ベネズエラ赤十字の救急隊員はギルさんの状態について、救急車で病院に搬送された時点で意識ははっきりしていて安定した状態だったとロイター通信に語った。

妻のグスビマール・ゴンサレスさんはCNNの取材に対し、地震発生直後は夫が死亡したと思って悲しみに暮れていたと打ち明け、「生きていると分かって希望の光が見えた」と告白。「夫はヒーローのように耐え抜いた」と話し、子どもたちも自宅で父親の帰りを待っていると言い添えた。

チリの消防隊は、倒壊現場に挿入した捜索用カメラを通じて捜索隊が初めてギルさんの姿を確認した瞬間の映像を公開した。

映像には、厚いコンクリートやがれきの隙間を通し、男性が指を動かす様子が映っている。

救助隊はギルさんと連絡を取りながら、ホースや注射器を使って飲料や食料、医薬品を届けていた。

2日に投稿された映像には、ギルさんの頭と肩が半分がれきの外に出た様子が映っている。口は酸素マスクで覆われ、目は充血していた。

倒壊したビルは不安定な状態で、落下するがれきへの対応も強いられるなど、救出活動は極めて困難だったとチリ消防隊は振り返る

国連災害評価調整チームの隊員はCNNの取材に対し、「奇跡的な救出劇」と形容した。

コスタリカ赤十字によると、がれきの下敷きになっている生存者がいるかもしれないという連絡が入ったのは6月28日だった。チリ消防局によれば、救助隊はレーダーや音響探知機を使って生存者がいることを確認した。

その後3日間、約6カ国の救助隊や専門要員がギルさんの命を支えながら、がれきを取り除いて救出用のトンネルを作る作業を続けた。

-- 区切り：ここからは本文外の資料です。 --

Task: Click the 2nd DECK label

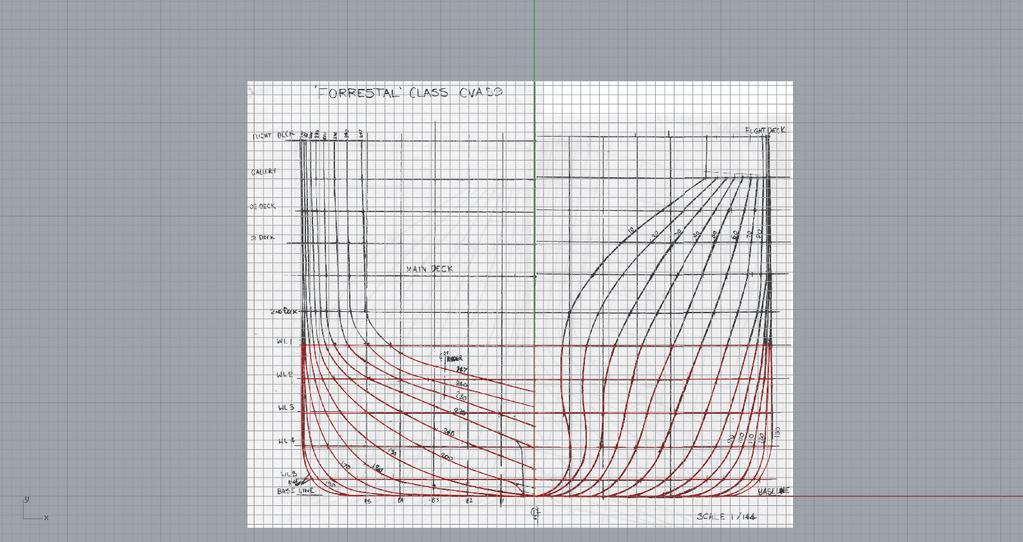Action: pyautogui.click(x=284, y=311)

エルサルバドルのナジブ・ブケレ大統領が公開した映像には、救助隊がギルさんに声をかけ、ホースを使って飲料を届ける場面が映っている。

救助隊員が「けがは?」と尋ねると、ギルさんは「けがはない。岩があって不快なだけ」と答えている。

救助隊が掘り進めていたトンネルが何度も崩落するなど、救出活動は困難を極めたという。

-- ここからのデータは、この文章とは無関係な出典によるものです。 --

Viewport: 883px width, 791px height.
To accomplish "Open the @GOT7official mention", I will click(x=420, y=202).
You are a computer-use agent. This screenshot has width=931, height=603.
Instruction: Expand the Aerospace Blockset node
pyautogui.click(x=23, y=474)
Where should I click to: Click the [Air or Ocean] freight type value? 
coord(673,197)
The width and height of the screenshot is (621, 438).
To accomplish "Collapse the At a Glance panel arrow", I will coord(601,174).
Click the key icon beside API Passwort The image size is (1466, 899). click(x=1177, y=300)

ギルさんが発見されたラグアイラ市は、24日に発生した2度の大地震による被害が特に大きく、今も捜索救助活動が続いている。しかし燃料や物資の供給が少なく、CNNが取材した高層集合住宅の倒壊現場では、シャベルや素手でがれきを掘り起こす作業が行われていた。

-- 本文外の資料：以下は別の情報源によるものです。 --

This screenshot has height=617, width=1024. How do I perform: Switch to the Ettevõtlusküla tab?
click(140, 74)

ベネズエラのホルヘ・ロドリゲス国会議長は1日、確認された死者の数が前日より約350人増えて2295人になったと発表した。実際の犠牲者はこれよりはるかに多いと思われる。

報復を恐れて匿名でCNNの取材に応じた法医学者は、自分が勤務しているラグアイラ市内の仮設遺体安置所では、1日に400人前後の遺体を扱っていると語った。